_PASSAGE TO READ_

——————

I agree with David Broder’s July 19 column that a day of reckoning is near from health care, not to mention a legion of other problems facing America. However, when I consider his remedy, I emphatically disagree with him.
Broder advises President Obama not to “encourage his congressional allies to push ahead quickly with plans that pretty clearly are badly flawed and overly expensive.” He advises instead “structural changes that could deliver the kind of reform voters want and might actually be able to afford.”
There are at least three health care crises in this country. They are: 1) inflationary costs of medicines and care, 2) lack of available and affordable health insurance, 3) financial harm to businesses and individuals from the health insurance industry. Our predatory for-profit health insurance and pharmaceutical industries aggravate all three crises.
The reason President Obama is moving ahead with all speed to get a bill submitted sooner rather than later is that he knows he still has momentum from an election that saw him elected by a significant majority looking for health care for all Americans. So if the structural changes Broder recommends would fail to achieve universal coverage, then this is not the kind of reform we voters want.
Would universal coverage achieved with single payer contributions be expensive? Not necessarily. What are the true costs of our current system? For many people the cost of healing causes harm. According to Harvard Medical School, 62 percent of personal bankruptcies are due to health care bills.

——————

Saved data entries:
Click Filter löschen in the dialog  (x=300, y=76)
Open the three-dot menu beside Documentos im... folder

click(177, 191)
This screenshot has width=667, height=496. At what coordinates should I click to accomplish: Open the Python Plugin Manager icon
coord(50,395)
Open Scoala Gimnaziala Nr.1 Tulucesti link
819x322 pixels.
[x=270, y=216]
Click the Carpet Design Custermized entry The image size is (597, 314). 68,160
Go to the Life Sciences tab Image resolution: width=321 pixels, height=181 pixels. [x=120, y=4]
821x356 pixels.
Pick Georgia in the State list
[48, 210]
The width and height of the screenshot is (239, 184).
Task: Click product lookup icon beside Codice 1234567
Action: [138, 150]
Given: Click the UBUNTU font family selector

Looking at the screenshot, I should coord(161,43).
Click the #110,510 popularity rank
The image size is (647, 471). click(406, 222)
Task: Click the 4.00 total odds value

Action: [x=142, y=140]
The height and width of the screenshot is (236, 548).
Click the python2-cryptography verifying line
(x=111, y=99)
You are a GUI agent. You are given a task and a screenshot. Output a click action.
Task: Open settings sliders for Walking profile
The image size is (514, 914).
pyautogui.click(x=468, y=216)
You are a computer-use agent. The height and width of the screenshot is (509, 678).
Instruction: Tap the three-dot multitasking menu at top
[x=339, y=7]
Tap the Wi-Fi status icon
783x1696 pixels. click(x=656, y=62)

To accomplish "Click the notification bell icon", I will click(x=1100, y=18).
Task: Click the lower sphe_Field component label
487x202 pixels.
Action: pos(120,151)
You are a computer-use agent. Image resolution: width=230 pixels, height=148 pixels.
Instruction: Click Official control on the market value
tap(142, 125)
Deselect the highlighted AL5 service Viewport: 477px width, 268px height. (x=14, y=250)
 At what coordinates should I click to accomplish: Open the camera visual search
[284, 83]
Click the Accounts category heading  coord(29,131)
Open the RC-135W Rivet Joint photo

——————

_WHAT IS NEEDED_
Copy the health care passage above, starting with "The reason President" and going on through "we voters want.", and substitute "goodwill" for "momentum".

_TASK SOLUTION_
The reason President Obama is moving ahead with all speed to get a bill submitted sooner rather than later is that he knows he still has goodwill from an election that saw him elected by a significant majority looking for health care for all Americans. So if the structural changes Broder recommends would fail to achieve universal coverage, then this is not the kind of reform we voters want.